BEGIN Given records

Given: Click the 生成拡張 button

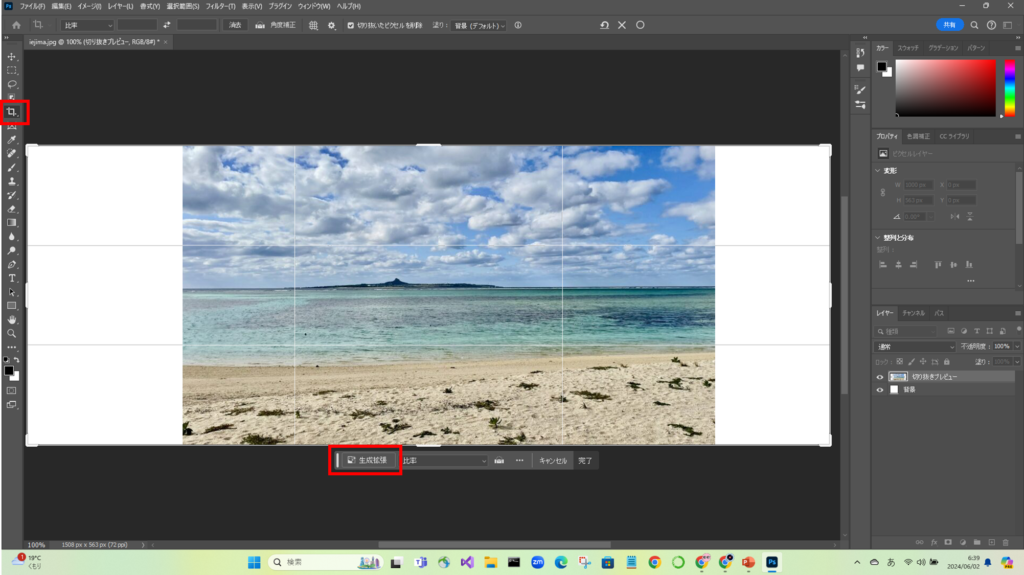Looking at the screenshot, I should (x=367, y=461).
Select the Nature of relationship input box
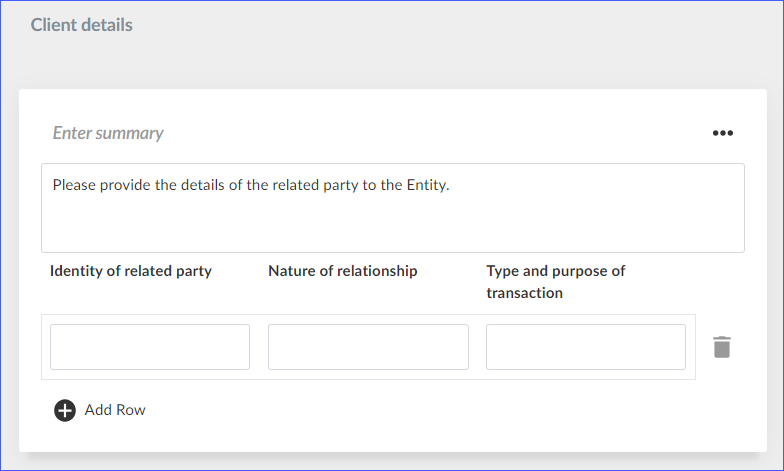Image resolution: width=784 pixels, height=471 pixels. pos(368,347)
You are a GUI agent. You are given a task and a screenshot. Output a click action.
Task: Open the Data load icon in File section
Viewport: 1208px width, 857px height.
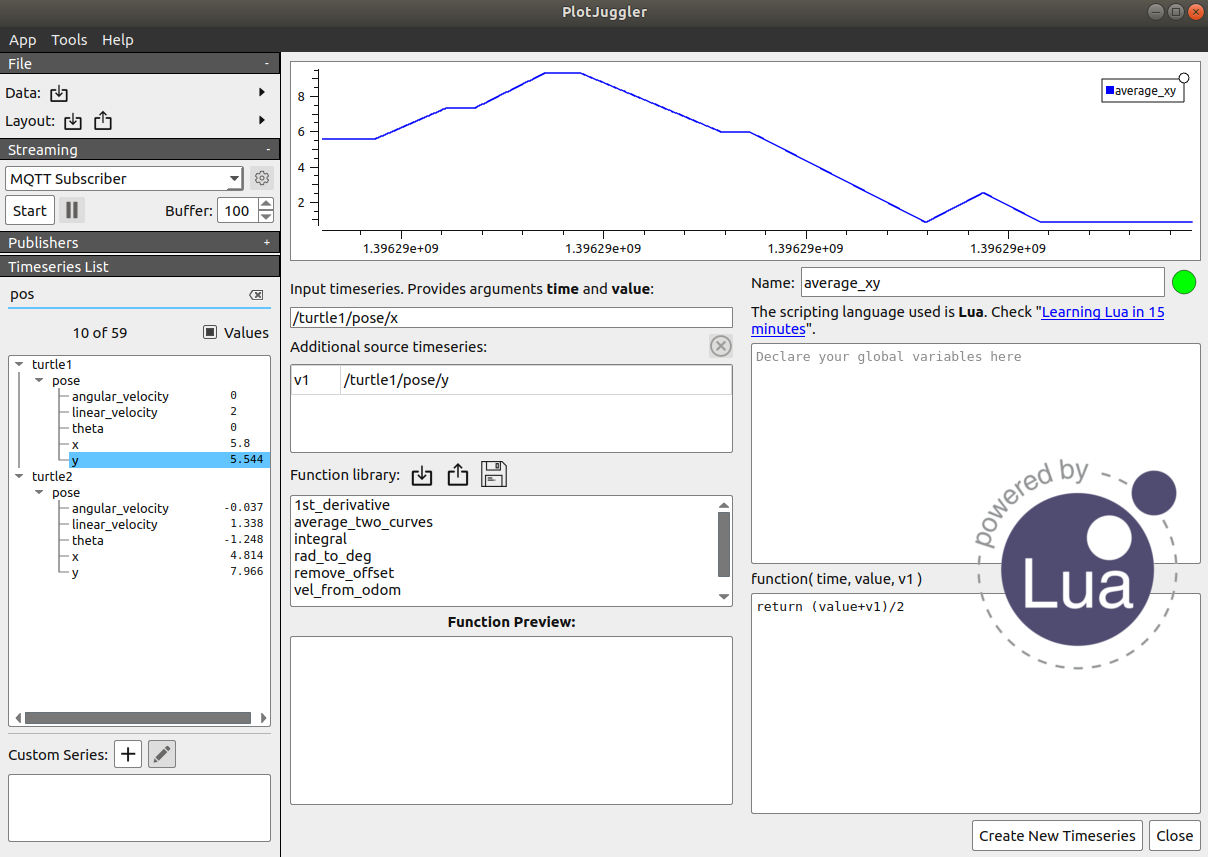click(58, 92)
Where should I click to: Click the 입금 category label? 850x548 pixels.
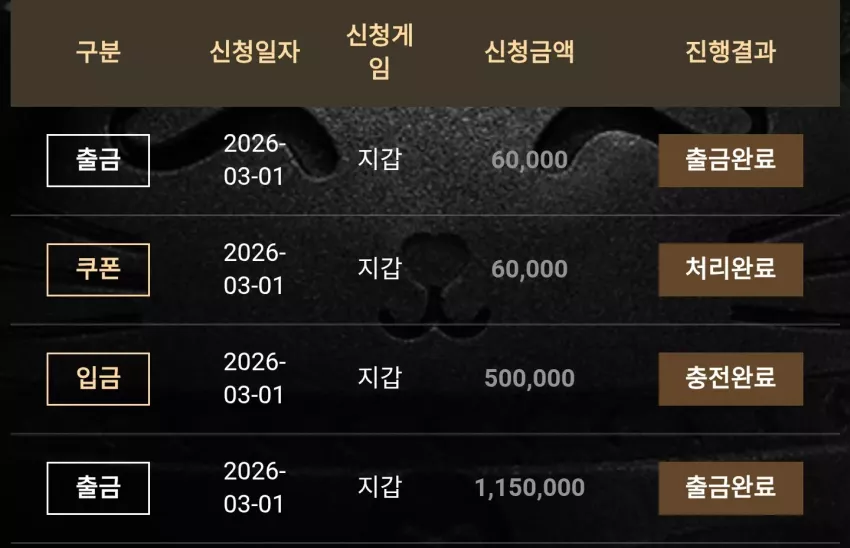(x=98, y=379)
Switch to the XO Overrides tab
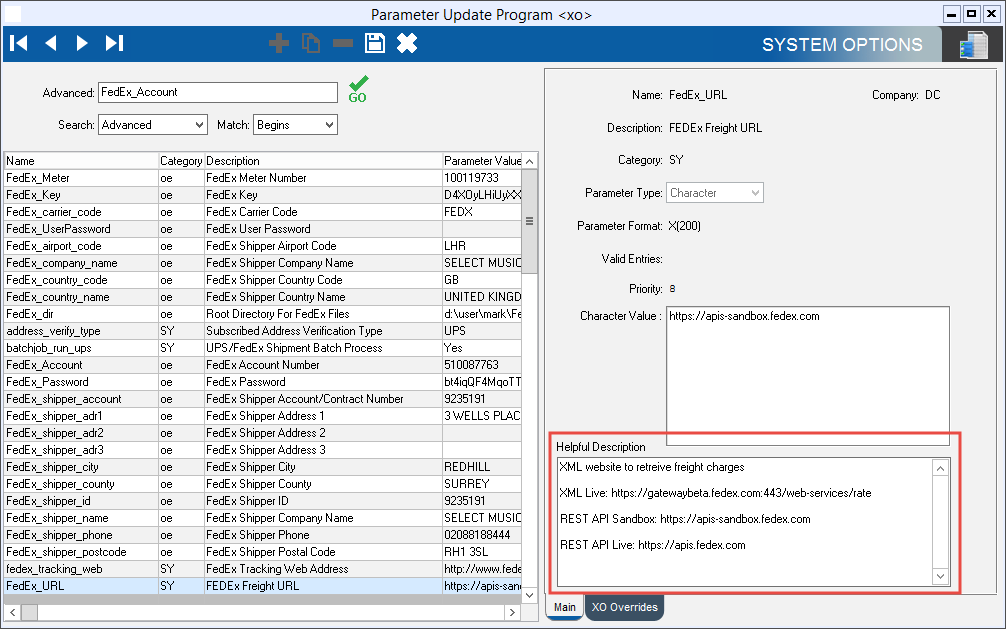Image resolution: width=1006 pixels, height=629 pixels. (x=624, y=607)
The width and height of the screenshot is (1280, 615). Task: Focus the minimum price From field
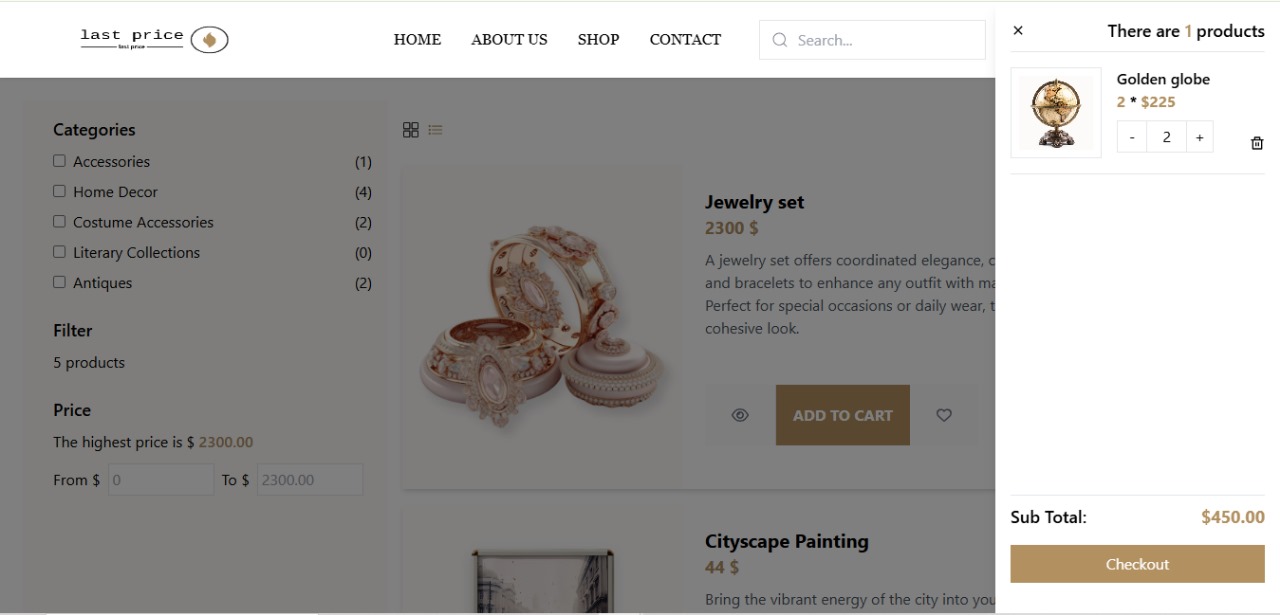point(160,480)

END Given records
BEGIN Given records

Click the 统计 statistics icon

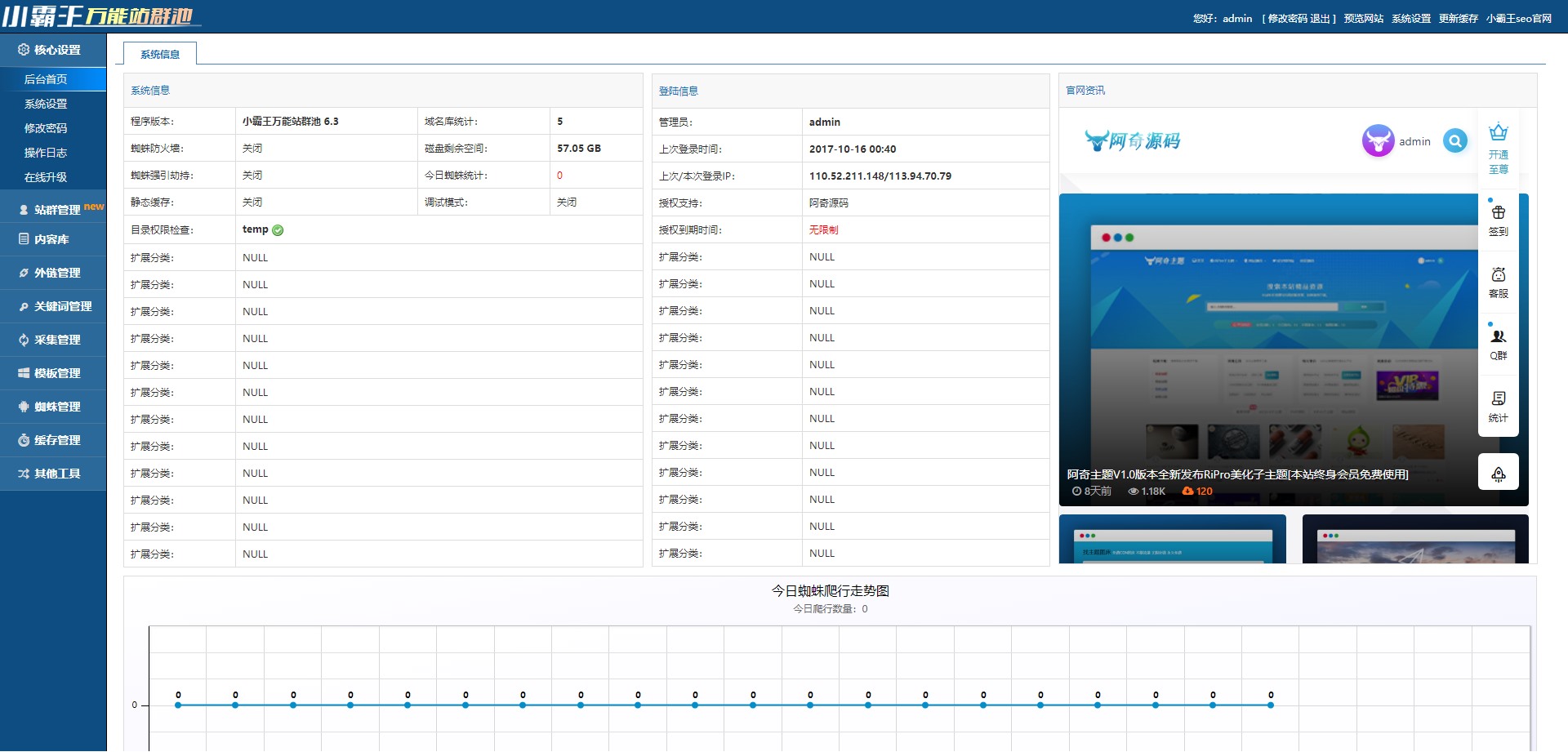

END Given records

= Action item =
Which lines of the records contain the word "icon"? Copy each of them.

= Output below =
Task: Open the Data load icon in File section
Click the 统计 statistics icon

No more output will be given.